Today, December 26, is the 22nd day of the Paris transportation strikes.
Am I resigned? No, I’m furious!
I hope the government won’t give in to the unions. And I hope that someday in this country the government and the unions will sit down to discuss reforms intelligently, with good will on both sides and reach an agreement without clashes and strikes. Dream on!
We’re in France, baby.
As one who has always worked at home as a writer and journalist, I don’t have the same kinds of problems that people who work in offices do. That’s for sure, and I am grateful. I do wonder, though, how it is that people who endure long commutes on crowded trains and metros – if they can find ones that are running – continue to support the strikers. That is one of the mysteries and paradoxes of French life that I guess I will never, ever fathom. So, as the French say, passons.
But guess what? Even and especially people who work at home need to get out of their immediate environment, take a metro or bus to go Somewhere Else. In the good old days before the strike, I would jump on either the metro or a bus (preferably the metro because it isn’t dependent on unpredictable Paris traffic) and go wherever I liked in this city.
Now, thanks mainly to the communist-led union (CGT) that has no intention of “giving in” to the government, I’m virtually under house arrest. Fortunately, although I’m not in a neighbourhood of museums and fancy clothes shops, there are things to see, places to walk to, and that’s what I did today.
I started at 3 pm and gave myself an hour which stretched into two (I always end up having coffee somewhere). I walked past the entrance to the metro which remains defiantly and desperately closed, then down the pleasant avenue du Pere Lachaise where the flower shops abound – logical, because the upper entrance of the grandiose Pere Lachaise cemetery is at the end of the street.

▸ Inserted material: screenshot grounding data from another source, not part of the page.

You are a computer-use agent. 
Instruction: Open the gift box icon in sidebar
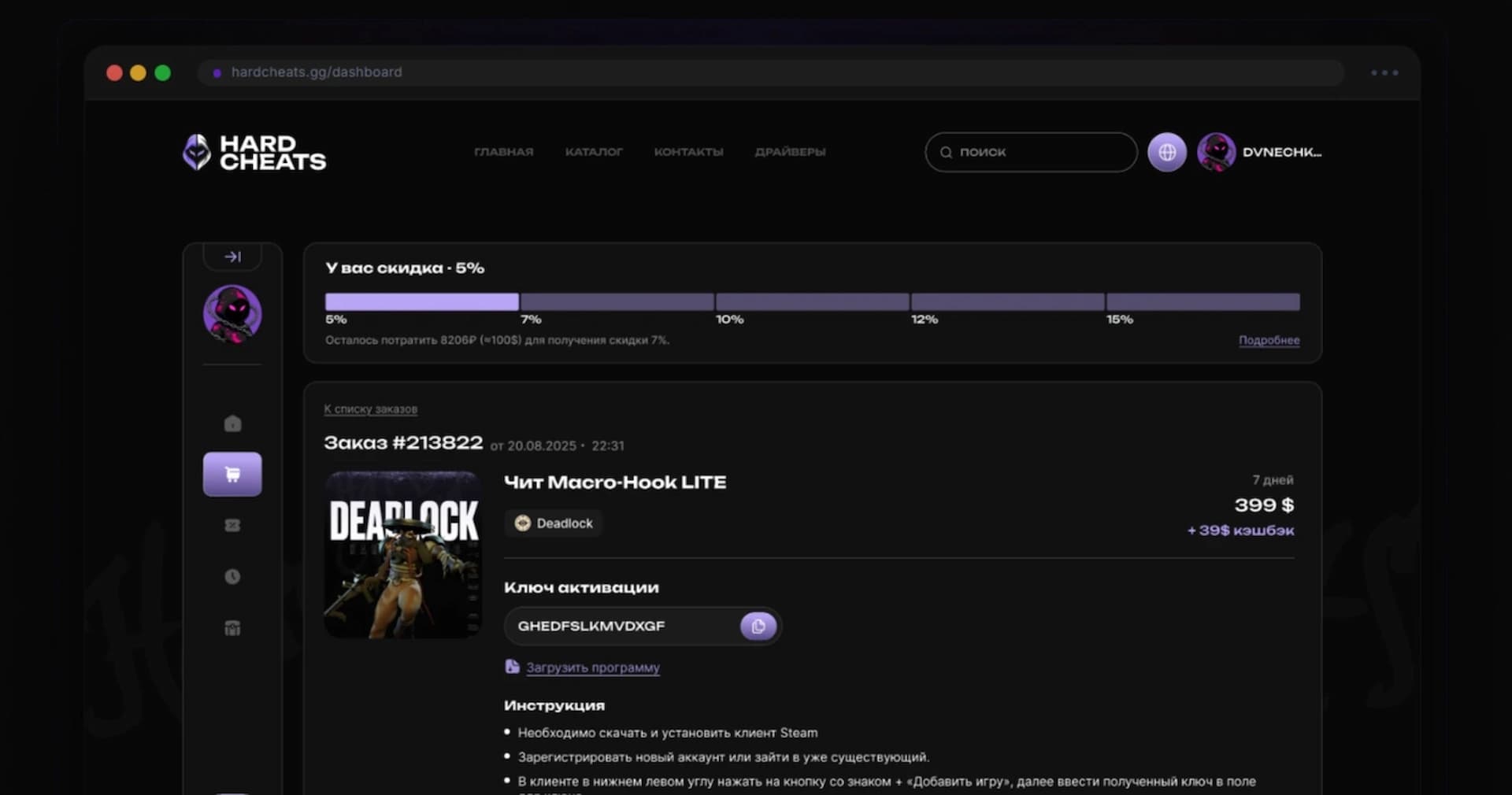[x=232, y=627]
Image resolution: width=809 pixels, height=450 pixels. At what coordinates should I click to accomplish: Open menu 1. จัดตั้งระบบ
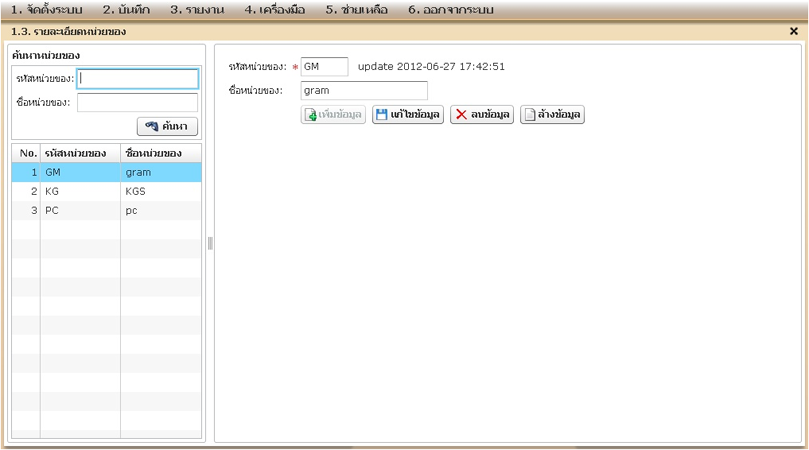(47, 10)
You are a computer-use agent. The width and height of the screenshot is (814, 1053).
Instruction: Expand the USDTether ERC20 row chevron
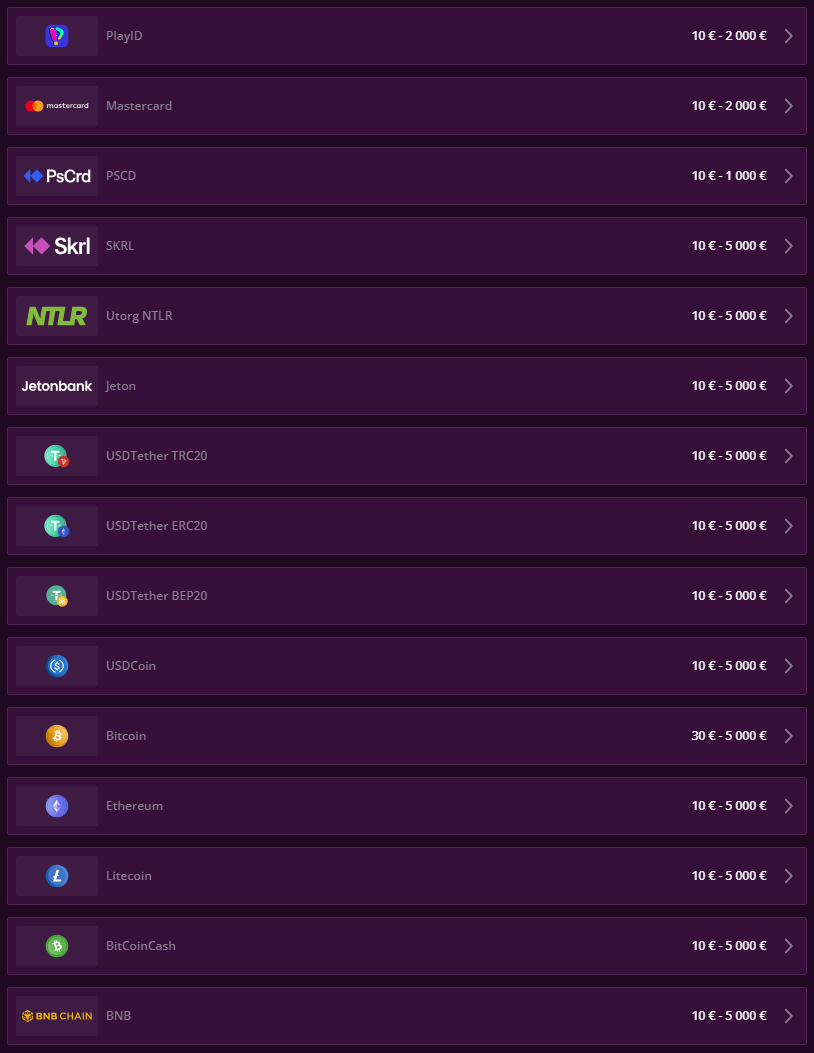(789, 525)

Then, a stroll on the cobblestones of the ancient graveyard where I invariably discover something I have never seen before. Today, as I gazed at the marble tomb of the famous French writer, Colette, I saw out of the corner of my eye some fellows sitting on the cold pavement. They were sketching – I know not what – and were so concentrated they didn’t even see me taking their picture.
After that, I walked to a charming bistro where I admired the old-fashioned French penmanship way high up and ordered a Perrier because it was too early for a delicious glass of St. Amour (love the name as well as the wine). Night was falling as I walked past the magical and ancient church of Saint-Germain-de-Charonne, the oldest in Paris, then up a flight of stairs very much like those you see in Montmartre, and back home.
The walk was great, especially because due to the lack of buses I had to walk all the way instead of cheat as I usually do. But don’t think I’ll thank the strikers for that! I’m American, not French. There’s no way that I will adopt the French mantra: “Yes, this strike is a pain in the neck but I support the strikers.” For services not rendered? No way, especially because on top of everything, I have paid for a month-long transportation pass that I have hardly used. Surely they jest, you might say. Mais non!
When it comes to things like this, we’re not talking about a cultural gap. We’re talking about a cultural chasm!